I fully expect the contract to pass, because, sad to say, people need jobs. I also fully expect more jobs to be lost. As one former colleague said, the best people can do is absolutely refuse to work more than the 40 hours for which you are being paid, or whatever, and look for another position. Because, under Gannett, it's probably going to happen: you will lose your job...even if they stay in newspapers, they'll want someone cheaper, younger, more disposable.
So whatever you choose, good luck, and take the plunge with eyes wide open.

2009-08-24 18:24:07

ellen mckinney [unverified] said:

i am very disappointed that a federal "mediator" didn't call gannett out on its treatment of employees past and present. asking people to give up a decade or more of wage gains while being worked like slaves at a profitable newspaper is just plain wrong.

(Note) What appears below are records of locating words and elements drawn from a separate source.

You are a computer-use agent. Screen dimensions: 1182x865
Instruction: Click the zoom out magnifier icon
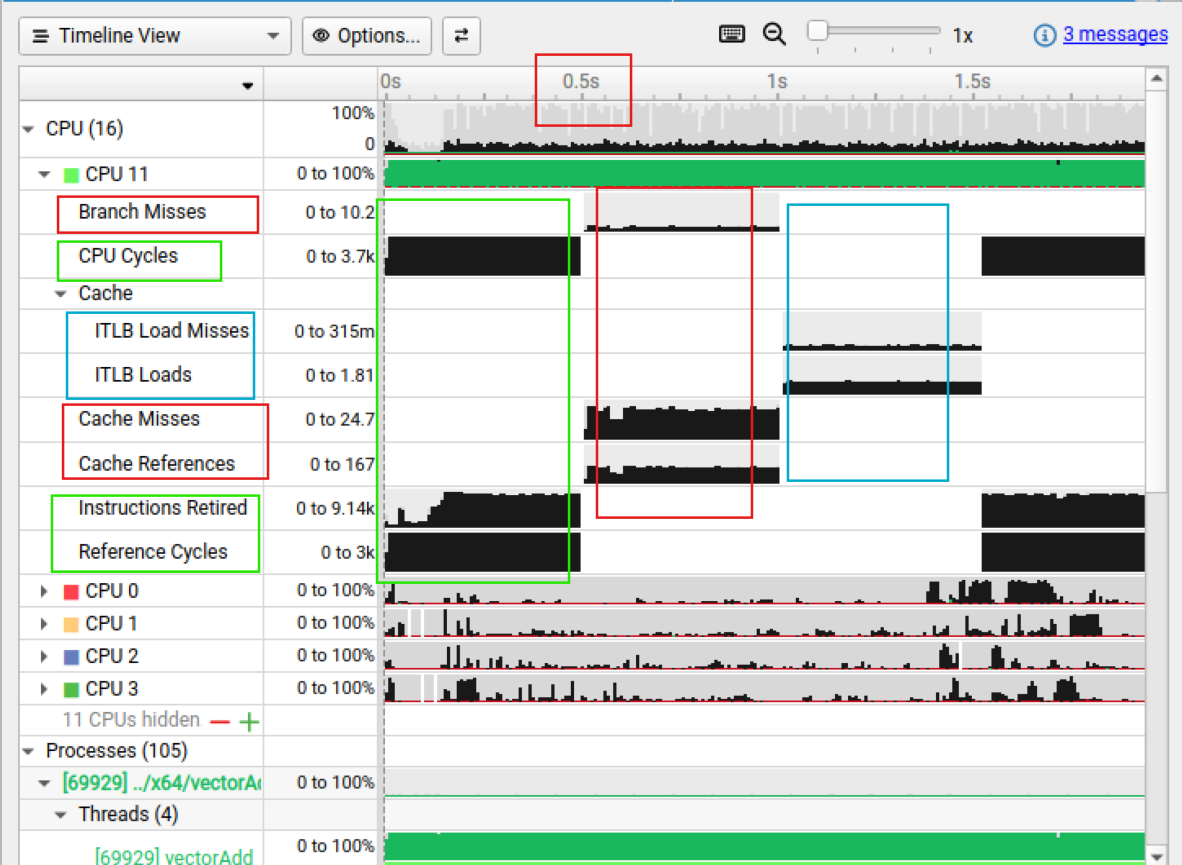(774, 33)
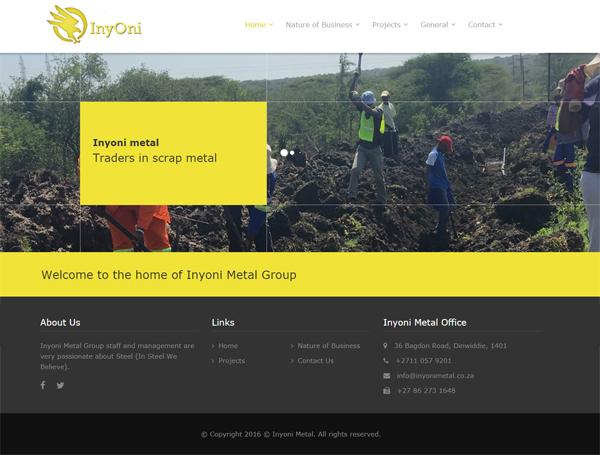Email info@inyonimetal.co.za via the link
This screenshot has width=600, height=455.
pyautogui.click(x=435, y=376)
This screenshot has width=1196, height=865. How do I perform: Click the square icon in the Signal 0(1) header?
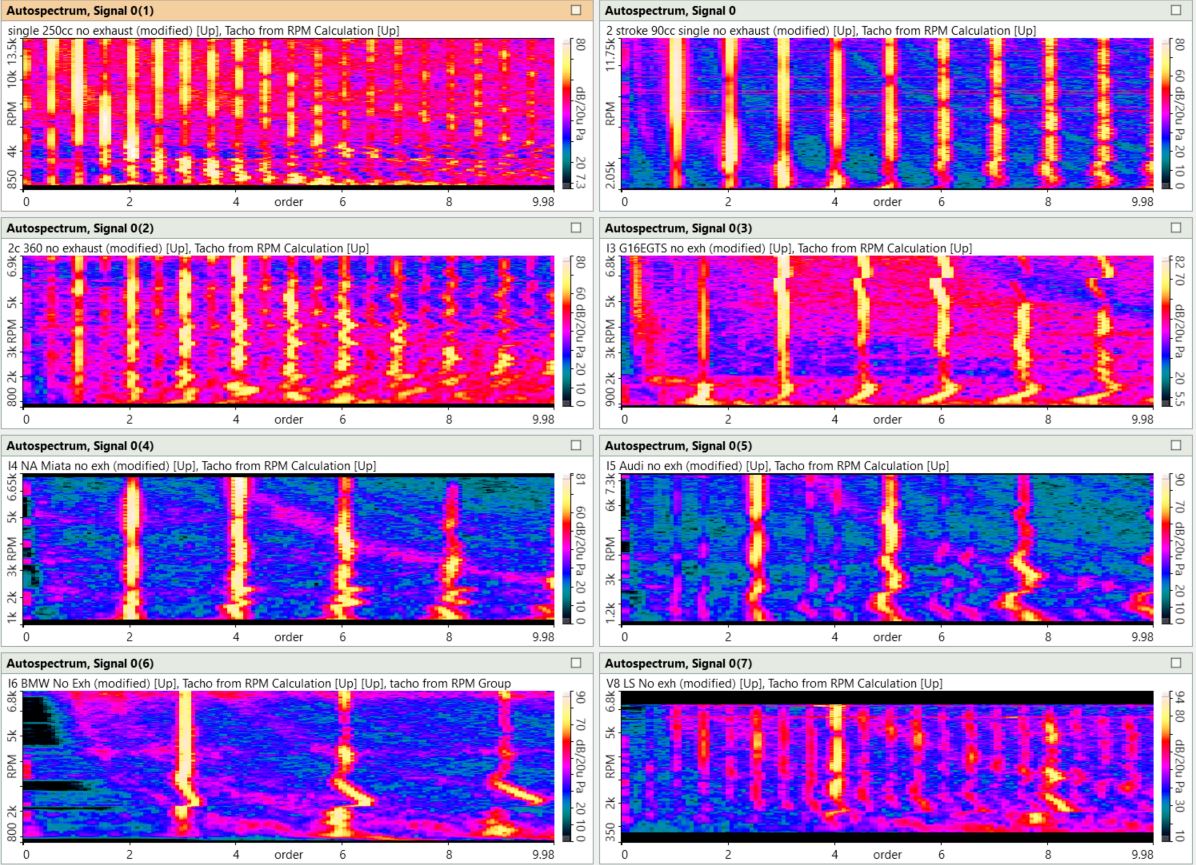pos(575,10)
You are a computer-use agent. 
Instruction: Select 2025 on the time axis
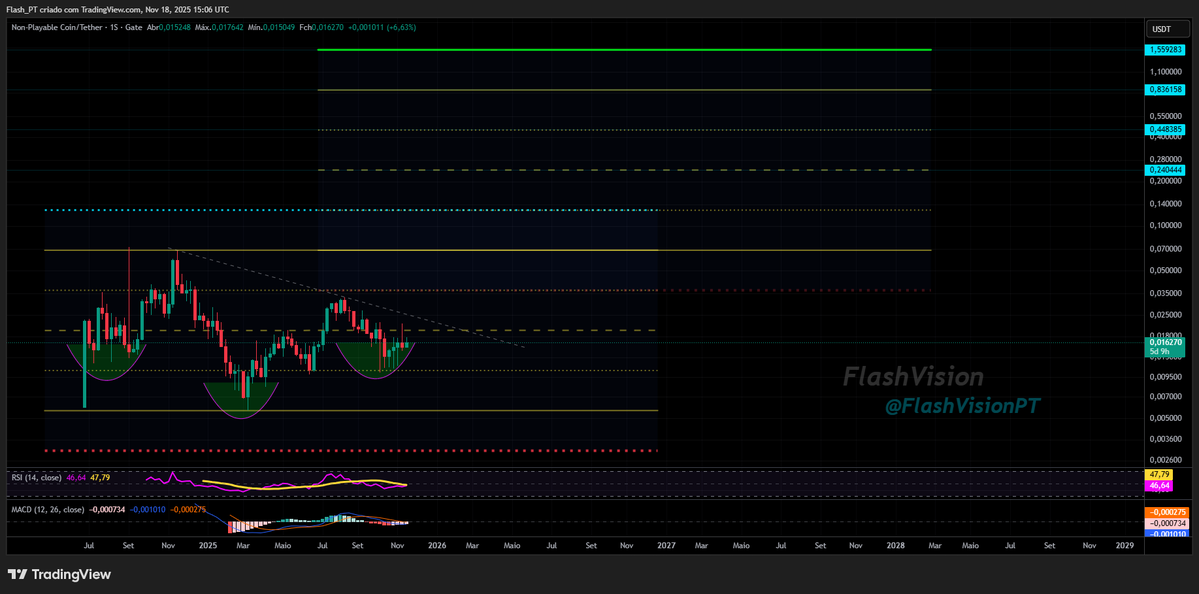206,545
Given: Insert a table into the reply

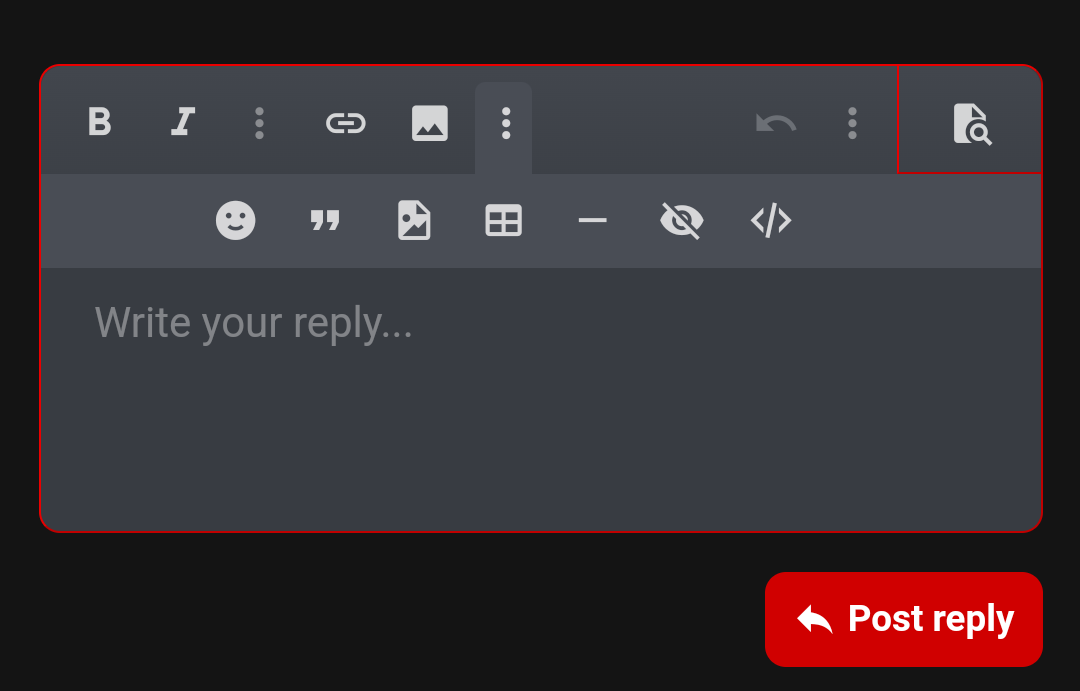Looking at the screenshot, I should point(503,220).
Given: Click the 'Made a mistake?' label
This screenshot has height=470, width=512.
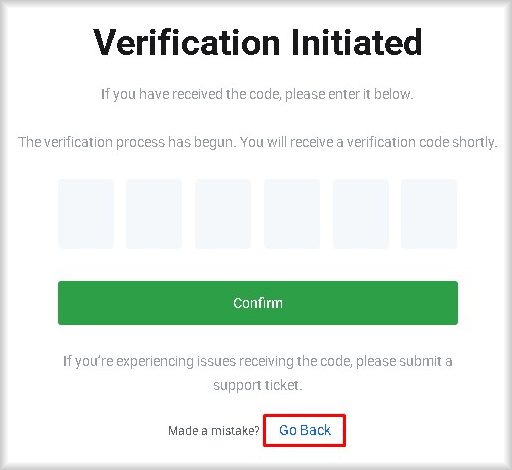Looking at the screenshot, I should point(214,431).
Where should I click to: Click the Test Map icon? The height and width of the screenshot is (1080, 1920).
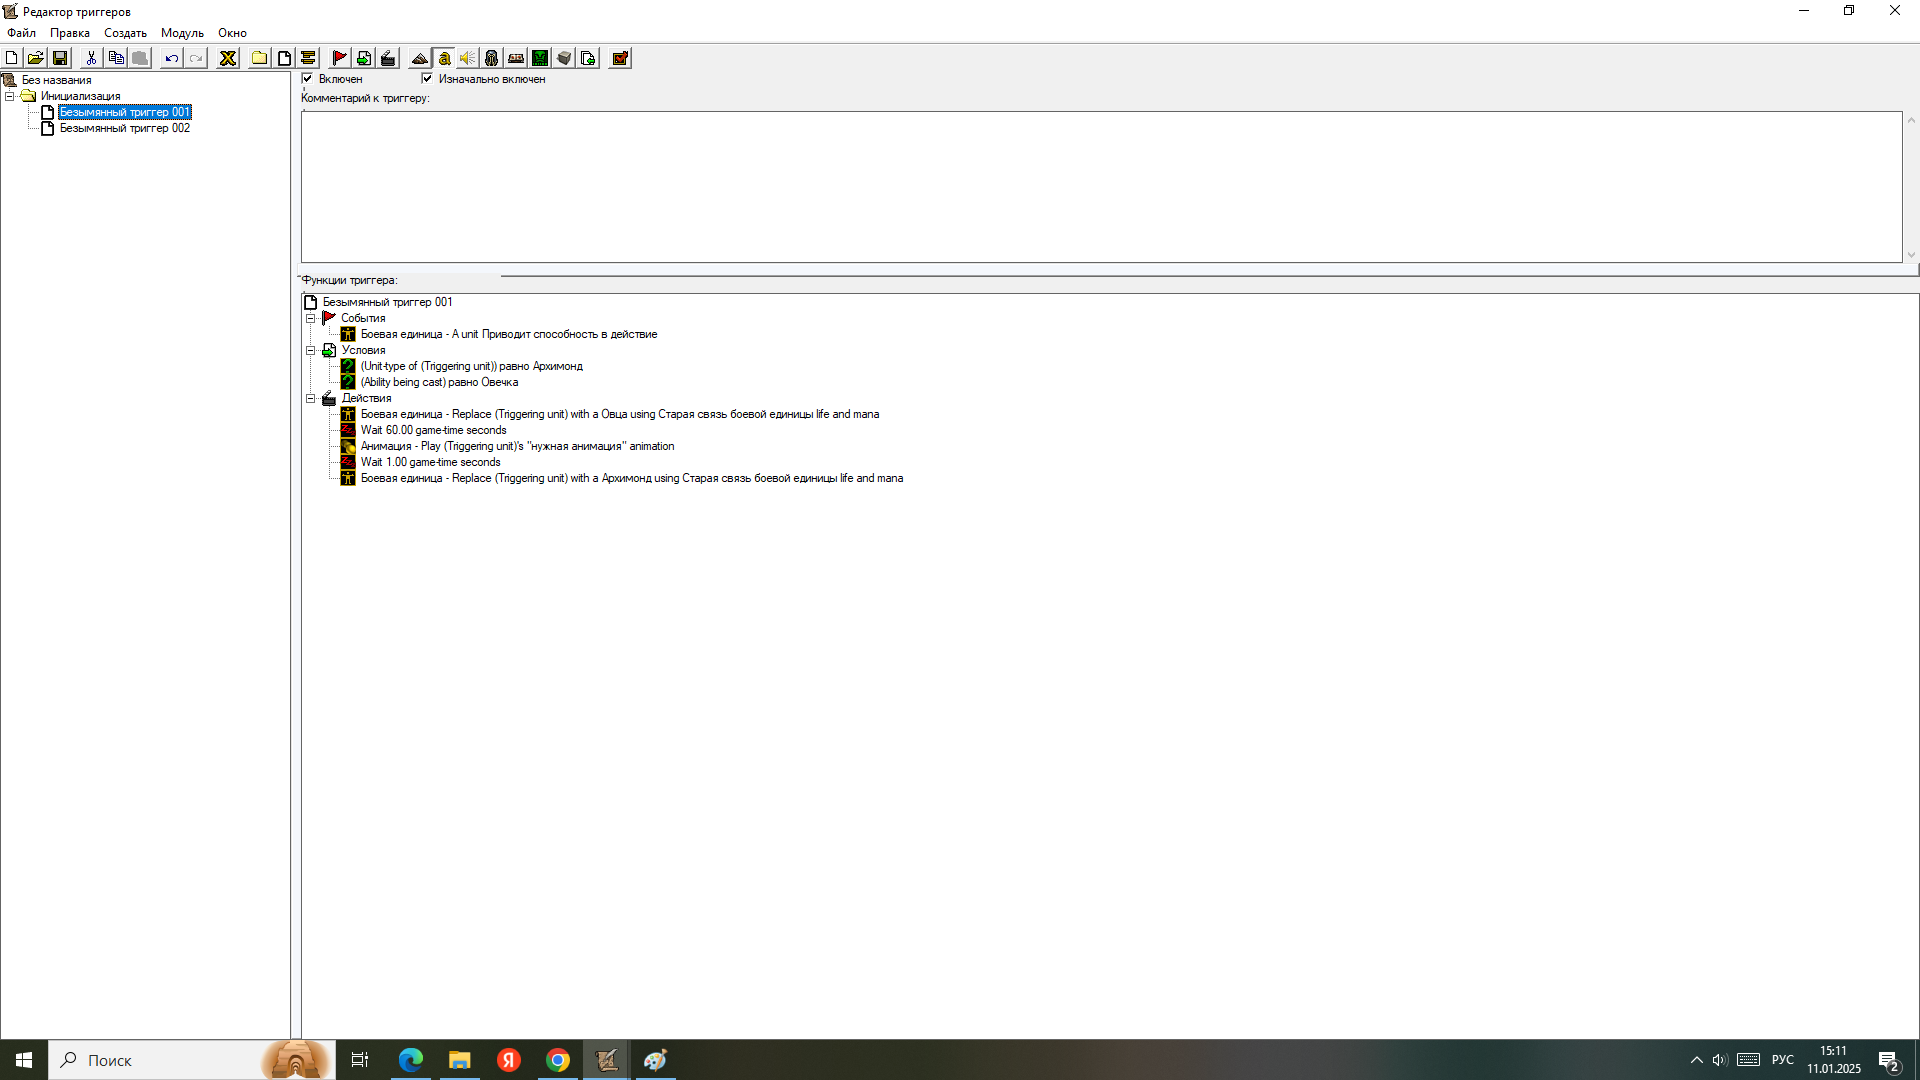620,58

i left "voluntarily" in december because i was warned how ugly the future was going to be. i only hope that those who left involuntarily at that time, and more recently, will get better treatment from arbitration.

things like the unfair balance of power in the workplace happen when rank-and-file people vote against their own interests because they are fed lies. the nlrb should protect workers, but there still are too many bushies running it.

and if true health-care reform goes down the tubes, it will be for the same reason -- all the sheeple who vote for the conservatives who line their pockets with corporate donations and then, with straight faces, tell voters that the democrats want "death panels" to kill grandma.

i wouldn't dream of advising anyone on how to vote. with this heinous contract "offer," that's like advising someone on whether to drink the cyanide kool-aid or the arsenic kool-aid. all i can do is offer my sympathies and best wishes.

2009-08-24 20:19:21

ruthholl [Member] said:

"things like the unfair balance of power in the workplace happen when rank-and-file people vote against their own interests because they are fed lies."

This is the truth. Expose the lies, expose Gannett.

There is not much hope, but if nothing else, people can vote for what is right. You can vote against this continual corporate crusade against working-class people. You can vote for your integrity, your worth, your beliefs.

Do not let Gannett win. Vote for yourselves, which means: vote against Gannett's lousy draining people-sucking policies.

Don't let them win; don't let them take 7 colleagues down. It will be you next. "There but for the grace of God, go we."

Vote No.

2009-08-24 21:37:38

EdS [unverified] said:

If the folks who are left at the Star were actually able stand up for themselves they would have left that sweatshop voluntarily long ago. They can prove me wrong with their vote, but I doubt that will happen.

2009-08-25 07:41:46

VladtheImpaler [unverified] said:

Amen, Ruth. All working at Gannett, especially the more "tenured", will be escorted out of the building eventually. Might as well go down swinging at the Wall Street thug. Have some dignity. Like men and women.

2009-08-25 07:43:23

John Flora [unverified] said:

As a 33-year reporter for The News and The Star who walked away from Gannett in October, 2000, I can tell you life after Gannett is fabulous.
Stop quibbling over the fine points of your slavery and vote with your feet. The Star stopped being a newspaper and became a newspaper factory long ago.
Gannett has leverage on you because you are psychologically "stuck" and think this is the only job you can ever have.
I assure you, it is not.
Be brave, think a new thought and get out.
Time is the only irreplaceable commodity that we have. Why waste it being miserable? Living well truly is the best revenge.
End of rant.

2009-08-25 10:07:15

Whitebeard [unverified] said:

John - Sounds to me like you said it all.